The interaction of bedform and vegetation cover significantly affects the turbulent flow parameters. To investigate this interaction, experiments were carried out in both a gravel-bed river and a laboratory flume. The purpose of field investigations was to find the slopes for both the entrance section and exit section of pools, the grain size of the bed material, and the flow condition. Based on field data, without considering any scaling analysis, a straight pool was constructed in a laboratory flume that was 0.9 m wide, 0.6 m deep, and 14 m long. The entry and exit slopes of the straight pool were 7.4° and 4°, respectively. The straight pool had vertical side walls and a gravel bed with a median grain size of d50 = 23.3 mm. Plastic cylinders planted in an irregular pattern in the channel beds were used to model rigid submerged vegetation. The velocity components were recorded by using an ADV at 200 Hz. In this study, the distributions of velocity, Reynolds stress, and TKE were investigated for flows in the presence of submerged rigid vegetation in channel beds with various area densities of vegetation. Results show that the shape of Reynolds stress distribution depends on the entrance and exit slopes of the pool, as well as the irregular distribution pattern of vegetated elements.

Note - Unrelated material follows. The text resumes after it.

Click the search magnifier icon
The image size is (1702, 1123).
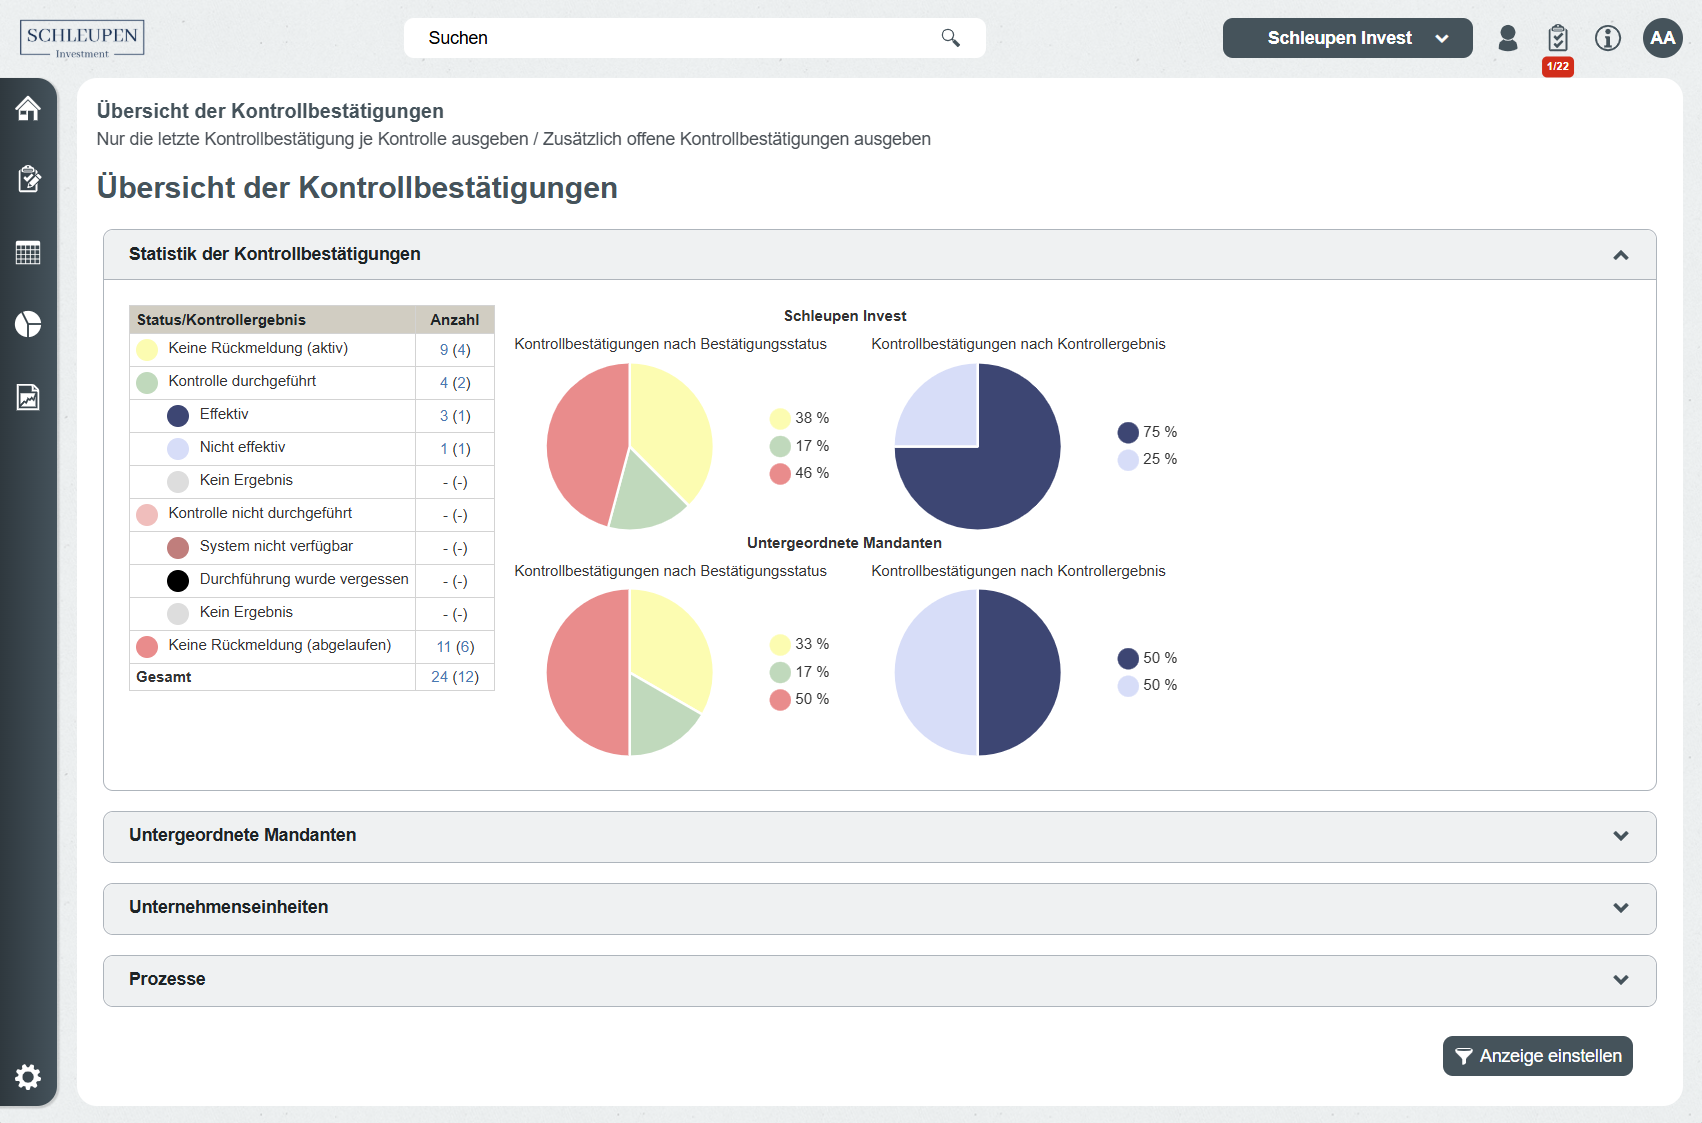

Inside the pool with the presence of submerged vegetation in the channel bed, the maximum TKE appears above the bed surface with a larger distance depending on the area density of vegetation in the channel bed. However, the momentum exchange and turbulent energy are likely influenced by the secondary circulation of the flows associated with the irregular distribution of vegetated elements in the channel bed. Results of the quadrant analysis show that the momentum between the flow, bedform, and vegetated elements is mostly transferred by sweep and ejection events. The outward event tends to grow toward the water surface, reaching the highest amount near the water surface. At the pool entrance section where the flow is decelerating, the ejection event is dominant near the bed while the sweep event is strong near the water surface. With the decrease in the vegetation density in the pool bed, both the ejection and outward events become dominant.